------ Brano

Considerato che le ordinanze di rimessione, indicate in epigrafe, sollevano questioni identiche o analoghe, onde i relativi giudizi vanno riuniti per essere definiti con unica decisione;

che i giudici a quibus dubitano, in riferimento a plurimi parametri, della legittimità costituzionale dell’art. 10-bis del decreto legislativo 25 luglio 1998, n. 286 (Testo unico delle disposizioni concernenti la disciplina dell’immigrazione e norme sulla condizione dello straniero), aggiunto dall’art. 1, comma 16, lettera a), della legge 15 luglio 2009, n. 94 (Disposizioni in materia di sicurezza pubblica), che punisce con l’ammenda da 5.000 a 10.000 euro, salvo che il fatto costituisca più grave reato, lo straniero che fa ingresso o si trattiene illegalmente nel territorio dello Stato;

che le ordinanze di rimessione presentano carenze in punto di descrizione della fattispecie concreta e di motivazione sulla rilevanza tali da precludere lo scrutinio nel merito delle questioni;

che, quanto all’ordinanza di rimessione del Giudice di pace di Genova, l’indicato difetto di descrizione della fattispecie è pressoché totale, in quanto il rimettente non riporta il capo d’imputazione né tantomeno descrive l’effettiva condotta contestata all’imputato, limitandosi a riferire che questi, rintracciato nel territorio dello Stato, non è stato in grado di dimostrare la regolarità della propria posizione di soggiorno;

che, in mancanza di qualsiasi riferimento alla fattispecie concreta che ha dato origine all’imputazione, resta inibita per questa Corte la necessaria verifica circa l’influenza della questione di legittimità sulla decisione richiesta al rimettente;

che anche l’ordinanza proveniente dal Giudice di pace di Isernia presenta carenze insuperabili quanto alla descrizione della fattispecie;

che, infatti, il rimettente descrive la fattispecie concreta in modo contraddittorio, non chiarendo se la condotta contestata all’imputato è quella di ingresso illegale nel territorio dello Stato o di indebito trattenimento nel territorio dello Stato, circostanza che assume particolare rilievo, dato che le questioni sollevate attengono alla mancanza dell’esimente del giustificato motivo;

che, inoltre, manca ogni motivazione in ordine alla rilevanza della questione, non essendo prospettata, neppure con riguardo a mere allegazioni difensive, alcuna circostanza che, nel caso di specie, potrebbe assumere rilievo quale «giustificato motivo»;

che la carenza di elementi potenzialmente giustificativi della condotta, nella descrizione della fattispecie sottoposta a giudizio, priva la questione sollevata di attuale rilevanza, o comunque non consente il necessario controllo al riguardo;

che le questioni vanno dichiarate, pertanto, manifestamente inammissibili.

per questi motivi

LA CORTE COSTITUZIONALE

riuniti i giudizi,

dichiara la manifesta inammissibilità delle questioni di legittimità costituzionale dell’art. 10-bis del decreto legislativo 25 luglio 1998, n. 286 (Testo unico delle disposizioni concernenti la disciplina dell’immigrazione e norme sulla condizione dello straniero), aggiunto dall’art. 1, comma 16, lettera a), della legge 15 luglio 2009, n. 94 (Disposizioni in materia di sicurezza pubblica), sollevate, in riferimento agli artt. 3, 10, 24, 25 e 111 della Costituzione, dal Giudice di pace di Genova e dal Giudice di pace di Isernia con le ordinanze indicate in epigrafe.

Così deciso in Roma, nella sede della Corte costituzionale, palazzo della Consulta, il 23 febbraio 2011.

F.to:
Ugo DE SIERVO, Presidente
Paolo Maria NAPOLITANO, Redattore
Maria Rosaria FRUSCELLA, Cancelliere

Depositata in Cancelleria il 3 marzo 2011.

------------
------ Materiale fornito

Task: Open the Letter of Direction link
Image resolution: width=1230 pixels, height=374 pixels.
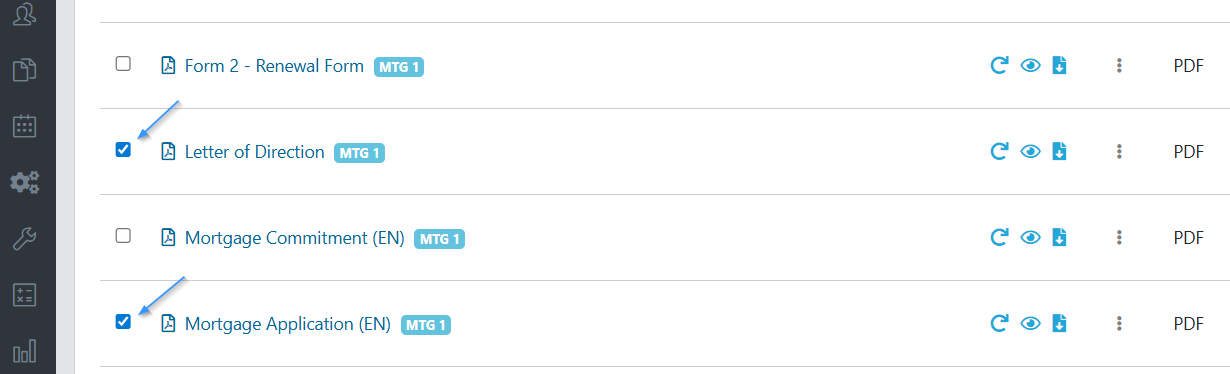Action: 255,152
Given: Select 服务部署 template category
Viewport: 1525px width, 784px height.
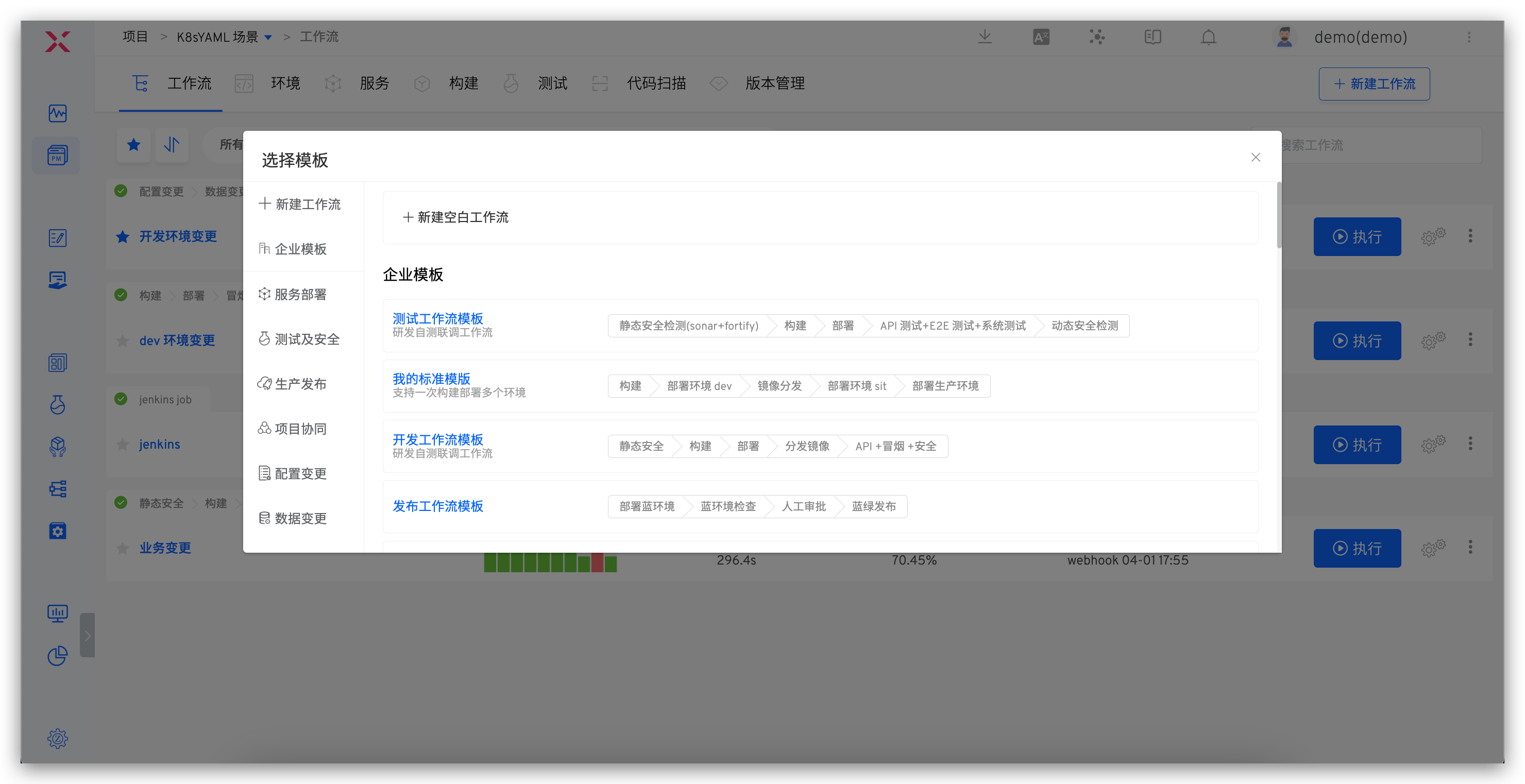Looking at the screenshot, I should tap(300, 294).
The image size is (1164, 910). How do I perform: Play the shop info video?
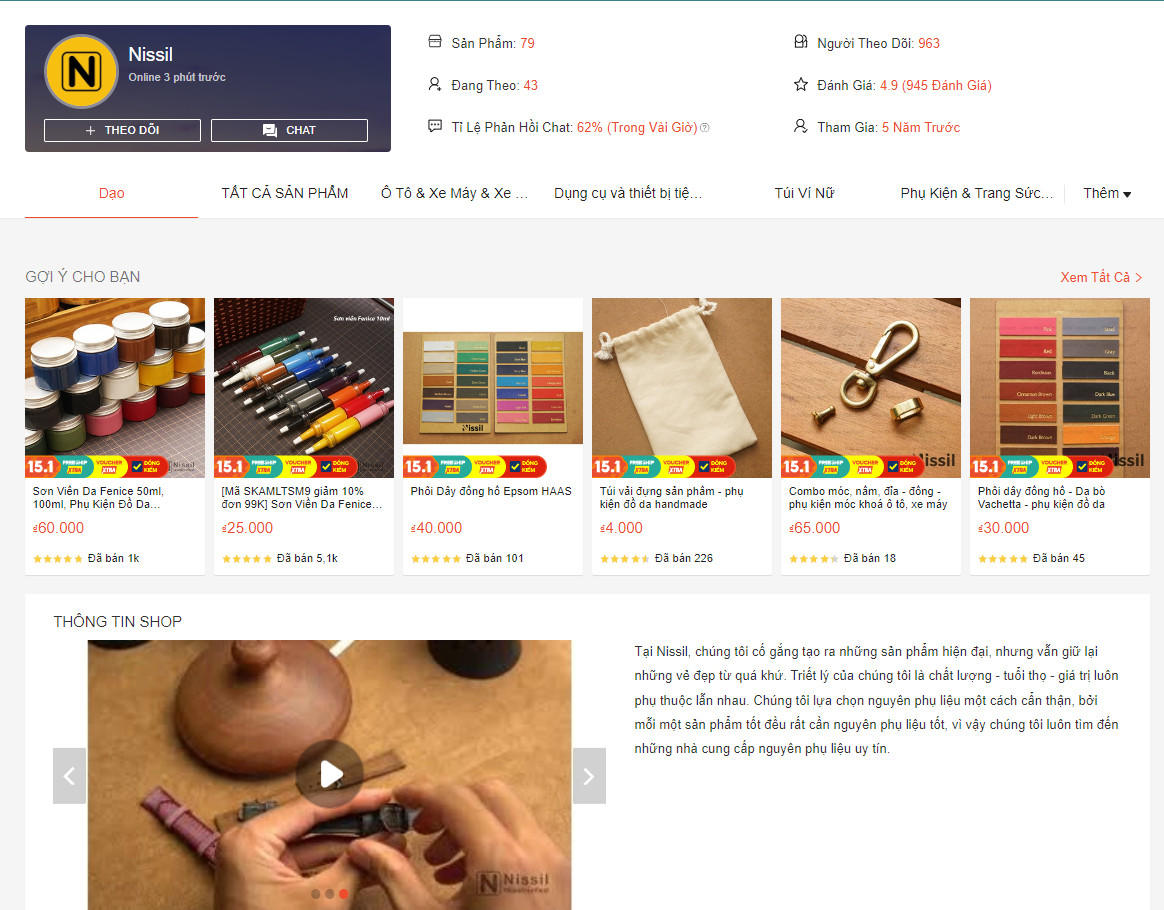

------------

Consegna:
Rispondere alle seguenti domande sul brano, indicando ciascuna risposta con la lettera corrispondente.
(a) Quale ammenda prevede l'art. 10-bis per lo straniero che fa ingresso o si trattiene illegalmente nel territorio dello Stato?
(b) Quale giudice rimettente descrive la fattispecie concreta in modo contraddittorio?
(c) In quale data la decisione è stata depositata in Cancelleria?

Risposta:
(a) Un'ammenda da 5.000 a 10.000 euro, salvo che il fatto costituisca più grave reato.
(b) Il Giudice di pace di Isernia.
(c) Il 3 marzo 2011.